Google recently released a significant feature to the search page dubbed “Search Plus Your World.” The idea is that Google wants to integrate social search with algorithmic search. This feature allows the user to see relevant social results from their Google+ account, as well as Google+ pages, site links, and suggestions in the auto-complete (type Britney Spears in your search bar to see this last one in action).
You can now see these kinds of results, if you are signed into Google+:
- Listings from the web
- Listings from the web, boosted because of your personal behavior
- Listings from the web, boosted because of your social connections
- Public Google+ posts, photos or Google Picasa photos (all of which are also listings from the web)
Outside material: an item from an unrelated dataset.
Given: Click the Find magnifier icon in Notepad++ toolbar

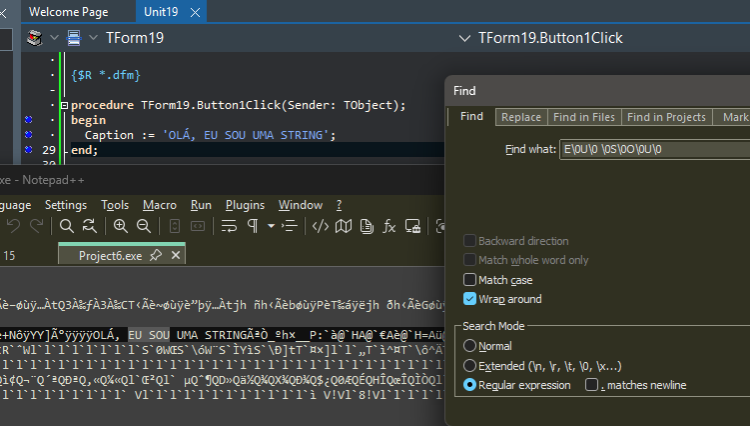Looking at the screenshot, I should pos(66,226).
- Private or “limited” Google+ posts, photos or Google Picasa photos shared with you
Google has been receiving a lot of criticism for this move, based upon anti-trust legal disputes. Experts claim that the search engine is promoting its own social network on its search engine, which has over a 66% market share. Although you may search for music or an artist and want to see which of their profiles is the most significant, Google will only provide you with their Google+ page, if they have one.
Google has argued that it would include Twitter and Facebook results if they were given full access to their data. Google fellow Amit Singhal states, “Facebook and Twitter and other services, basically, their terms of service don’t allow us to crawl them deeply and store things. Google+ is the only [network] that provides such a persistent service… Of course, going forward, if others were willing to change, we’d look at designing things to see how it would work.”
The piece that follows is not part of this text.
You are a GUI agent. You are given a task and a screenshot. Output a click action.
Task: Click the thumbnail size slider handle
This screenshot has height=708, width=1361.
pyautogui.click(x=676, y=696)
What does this mean for businesses? It means that Google is going to keep integrating Google+ more and more into the search pages, and that means more real-estate is going to go to brands, businesses, and personalities that fully leverage the Google+ social network. However, this may cause an odd issue where there is more business related activity on the social network than there is true social activity. At this point, it’s unclear what place the social network will have in terms of cohesive web strategy. It is clear though, that Google will give nice dividends to users that leverage the social network and all it has to offer its users in terms of additional real estate on the search engine results page.